Nosso nome é, por si só, uma declaração de missão — ser uma empresa dinamarquesa de alto-falantes audiófilos.

Lars Worre, CEO da DALI

Das colunas de US$ 80 mil à Oberon de entrada

A genialidade estratégica da DALI sempre foi a capacidade de transferir tecnologia do topo para a base. A EPICON de 2012 gerou a RUBICON (2014), que gerou a OPTICON (2015), que finalmente entregou SMC em faixas de preço acessíveis. Em 2018, a série OBERON trouxe drivers com SMC para o segmento de entrada — caixas como a Oberon 1 e a Oberon 5, que rapidamente se tornaram referências de custo-benefício no hi-fi mundial e ganharam múltiplos prêmios EISA.

No topo da pirâmide, a KORE (2022) introduziu a segunda geração do SMC e o tweeter híbrido EVO-K, combinando domo macio com ribbon numa única unidade. Em 2023, a EPIKORE elevou o sarrafo ainda mais: a EPIKORE 11, com quatro woofers de 8 polegadas, drivers de médio SMC de segunda geração e o módulo EVO-K, é possivelmente a melhor caixa que a Dinamarca já produziu.
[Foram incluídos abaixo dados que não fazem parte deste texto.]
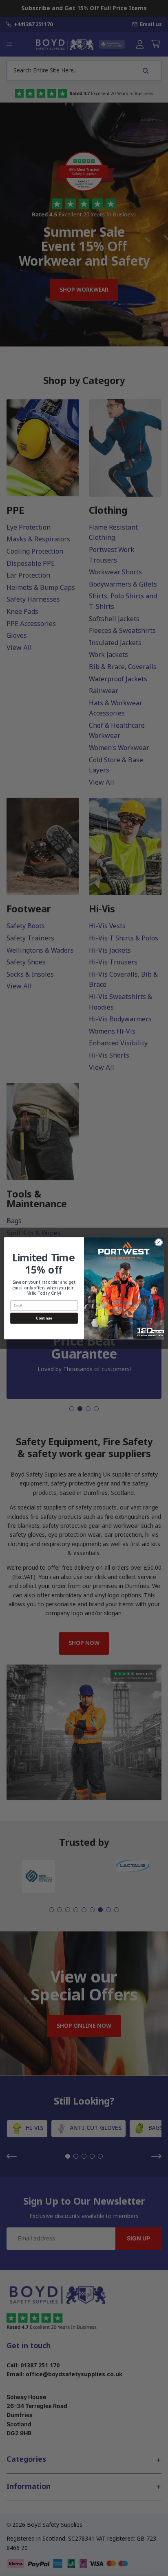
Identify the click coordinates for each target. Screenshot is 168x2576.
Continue (44, 1318)
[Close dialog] (158, 1242)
Expansão global e a conexão Hi-Fi Klubben

A DALI começou a exportar em 1990, abriu escritório na Alemanha em 2001 e no Reino Unido em 2005. Hoje, a marca está presente em mais de 70 países. Em 2007, a empresa abriu uma instalação de controle de qualidade em Ningbo, na China — um movimento pragmático que permitiu escalar produção de linhas de entrada sem comprometer o padrão dinamarquês. Todas as linhas premium continuam sendo montadas e testadas em Nørager.

A relação com a Hi-Fi Klubben permanece fundamental. A rede de lojas, que opera na Dinamarca, Suécia, Noruega e Holanda, continua sendo um dos maiores canais de distribuição da DALI — e um laboratório vivo para testar o que o consumidor realmente quer. Foi essa proximidade com o varejo que ensinou Lyngdorf uma lição que a DALI nunca esqueceu: desempenho audiófilo não precisa custar uma fortuna.

A DALI de 2026

Sob o comando do CEO Lars Worre, a DALI expandiu seu catálogo para além das caixas passivas tradicionais. A KATCH (2016) foi sua primeira caixa Bluetooth, a KUBIK FREE (2013) sua primeira caixa ativa, e a plataforma EQUI (2020) permitiu sistemas wireless completos de até 7.1 canais. Em 2025, a empresa lançou o SUB V-16 F, um subwoofer flagship com driver de 16 polegadas e amplificação DSP de 1.500 watts, e a série SONIK, que trouxe drivers SMC para um patamar de preço ainda mais democrático.

Com mais de quatro décadas de história, a DALI prova que é possível ser uma marca audiófila de verdade sem ser elitista. De um porão na Dinamarca a uma fábrica entre moinhos de vento que produz 250 mil caixas por ano, a Danish Audiophile Loudspeaker Industries continua fazendo exatamente o que seu nome promete — e entregando muito mais do que o preço sugere.